National Laws Often Include Exemptions

Examples

Nepal
minimum age of 14 for most work...
plantations and brick kilns are exempt.
Kenya
prohibits children under 16 from industrial work...
but excludes agriculture.
Bangladesh
specifies a minimum age for work...
but sets no regulations on domestic work or agricultural work.

Workers’ rights are repressed.

Workers’ abilities to organize unions affect the international protection of core labor standards, including child labor. Attacks on workers’ abilities to organize make it more difficult to improve labor standards and living standards in order to eliminate child labor. For example, in 2010, 5,000 workers were fired and 2,500 workers were arrested as a result of their union activity, according to the International Confederation of Free Trade Unions.

The global economy intensifies the effects of some factors.

Photo: David Parker

As multinational corporations expand across borders, countries often compete for jobs, investment, and industry. This competition sometimes slows child labor reform by encouraging corporations and governments to seek low labor costs by resisting international standards.
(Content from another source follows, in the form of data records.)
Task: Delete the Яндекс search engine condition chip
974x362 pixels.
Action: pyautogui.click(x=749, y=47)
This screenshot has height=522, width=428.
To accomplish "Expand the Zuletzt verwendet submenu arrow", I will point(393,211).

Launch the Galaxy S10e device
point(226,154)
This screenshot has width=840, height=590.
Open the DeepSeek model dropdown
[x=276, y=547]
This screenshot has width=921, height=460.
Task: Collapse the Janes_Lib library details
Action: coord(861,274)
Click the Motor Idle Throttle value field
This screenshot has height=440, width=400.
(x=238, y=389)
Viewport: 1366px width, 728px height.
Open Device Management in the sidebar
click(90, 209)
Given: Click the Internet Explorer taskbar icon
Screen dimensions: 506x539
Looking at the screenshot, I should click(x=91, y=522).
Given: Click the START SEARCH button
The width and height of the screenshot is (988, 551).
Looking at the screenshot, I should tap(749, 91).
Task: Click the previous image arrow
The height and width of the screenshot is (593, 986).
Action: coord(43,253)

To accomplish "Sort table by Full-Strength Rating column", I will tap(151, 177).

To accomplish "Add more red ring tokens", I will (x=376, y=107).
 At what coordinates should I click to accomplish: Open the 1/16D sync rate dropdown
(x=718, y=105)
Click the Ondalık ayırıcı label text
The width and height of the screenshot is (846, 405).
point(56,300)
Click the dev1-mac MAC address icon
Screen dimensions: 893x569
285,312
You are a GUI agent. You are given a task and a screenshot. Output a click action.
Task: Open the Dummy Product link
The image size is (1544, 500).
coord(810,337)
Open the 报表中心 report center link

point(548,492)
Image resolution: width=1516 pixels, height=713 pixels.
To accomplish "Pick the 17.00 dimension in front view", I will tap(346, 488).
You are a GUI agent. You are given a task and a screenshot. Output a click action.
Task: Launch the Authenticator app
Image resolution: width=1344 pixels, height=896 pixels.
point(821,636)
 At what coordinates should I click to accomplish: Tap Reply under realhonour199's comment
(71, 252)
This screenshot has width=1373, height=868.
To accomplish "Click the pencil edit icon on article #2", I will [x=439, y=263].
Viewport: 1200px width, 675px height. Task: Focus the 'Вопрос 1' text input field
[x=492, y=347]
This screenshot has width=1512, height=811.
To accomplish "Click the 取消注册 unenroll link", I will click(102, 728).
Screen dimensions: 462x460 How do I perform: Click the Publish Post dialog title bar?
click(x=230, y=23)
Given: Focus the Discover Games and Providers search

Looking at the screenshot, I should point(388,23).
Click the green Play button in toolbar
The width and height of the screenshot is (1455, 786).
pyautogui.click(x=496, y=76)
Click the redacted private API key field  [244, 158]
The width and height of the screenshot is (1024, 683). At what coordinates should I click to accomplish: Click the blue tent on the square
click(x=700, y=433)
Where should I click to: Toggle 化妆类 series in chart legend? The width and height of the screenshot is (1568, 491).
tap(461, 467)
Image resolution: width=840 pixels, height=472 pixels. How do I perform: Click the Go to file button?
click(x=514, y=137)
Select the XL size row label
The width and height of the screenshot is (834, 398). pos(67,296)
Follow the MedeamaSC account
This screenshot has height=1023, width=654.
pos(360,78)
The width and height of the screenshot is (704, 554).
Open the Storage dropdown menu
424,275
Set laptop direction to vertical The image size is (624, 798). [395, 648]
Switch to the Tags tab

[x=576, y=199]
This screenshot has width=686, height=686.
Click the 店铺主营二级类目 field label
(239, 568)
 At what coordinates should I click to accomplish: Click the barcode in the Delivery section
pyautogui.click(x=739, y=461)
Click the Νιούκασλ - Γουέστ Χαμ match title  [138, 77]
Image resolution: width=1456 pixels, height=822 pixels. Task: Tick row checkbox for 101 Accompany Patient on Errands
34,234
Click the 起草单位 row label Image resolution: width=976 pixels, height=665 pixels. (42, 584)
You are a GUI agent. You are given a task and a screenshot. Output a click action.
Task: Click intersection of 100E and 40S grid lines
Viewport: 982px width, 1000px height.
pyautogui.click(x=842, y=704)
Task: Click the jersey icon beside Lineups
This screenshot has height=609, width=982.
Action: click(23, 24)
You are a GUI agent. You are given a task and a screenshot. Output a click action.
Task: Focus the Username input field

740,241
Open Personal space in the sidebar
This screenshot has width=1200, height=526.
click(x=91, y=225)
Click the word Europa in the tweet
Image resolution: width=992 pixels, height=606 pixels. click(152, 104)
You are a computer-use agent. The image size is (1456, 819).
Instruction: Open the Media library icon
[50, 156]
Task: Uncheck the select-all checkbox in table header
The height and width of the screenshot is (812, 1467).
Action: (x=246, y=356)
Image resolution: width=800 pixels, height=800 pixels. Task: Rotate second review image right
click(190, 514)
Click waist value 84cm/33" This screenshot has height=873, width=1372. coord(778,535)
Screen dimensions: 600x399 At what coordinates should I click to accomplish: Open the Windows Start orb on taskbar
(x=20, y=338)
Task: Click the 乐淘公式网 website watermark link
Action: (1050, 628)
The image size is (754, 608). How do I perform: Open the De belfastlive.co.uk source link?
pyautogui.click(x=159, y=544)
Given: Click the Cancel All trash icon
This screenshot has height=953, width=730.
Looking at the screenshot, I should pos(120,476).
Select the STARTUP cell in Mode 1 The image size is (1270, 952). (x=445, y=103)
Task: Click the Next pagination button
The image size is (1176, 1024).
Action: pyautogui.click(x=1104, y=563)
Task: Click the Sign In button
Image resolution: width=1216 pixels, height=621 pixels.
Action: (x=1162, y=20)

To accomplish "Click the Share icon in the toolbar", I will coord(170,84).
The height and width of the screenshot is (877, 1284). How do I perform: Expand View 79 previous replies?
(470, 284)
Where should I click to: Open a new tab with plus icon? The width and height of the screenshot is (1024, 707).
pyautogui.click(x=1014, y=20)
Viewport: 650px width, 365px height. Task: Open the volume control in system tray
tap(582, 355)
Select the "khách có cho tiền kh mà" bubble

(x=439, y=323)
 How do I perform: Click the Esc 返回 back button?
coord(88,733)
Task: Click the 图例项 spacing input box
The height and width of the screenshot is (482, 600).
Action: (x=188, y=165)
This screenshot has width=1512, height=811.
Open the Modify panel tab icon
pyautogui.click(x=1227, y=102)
Some U.S. legislation has begun to include labor standards and child labor as criteria for preferential trade and federal contracts. However, international free trade rules may prohibit consideration of child labor or workers’ rights.

The effects of poverty in developing countries are often worsened by the large interest payments on development loans. The structural adjustments associated with these loans often require governments to cut education, health, and other public programs, further harming children and increasing pressure on them to become child laborers.

Debt and Child Welfare

The example of Sub-Saharan Africa

Though the region receives $10 billion in aid per year, it loses more than $14 billion in debt payments annually, according to MediaGlobal.

In Malawi, the country spends 40% of its GDP to repay foreign creditors, while only 15% of GDP is spent on healthcare and education combined.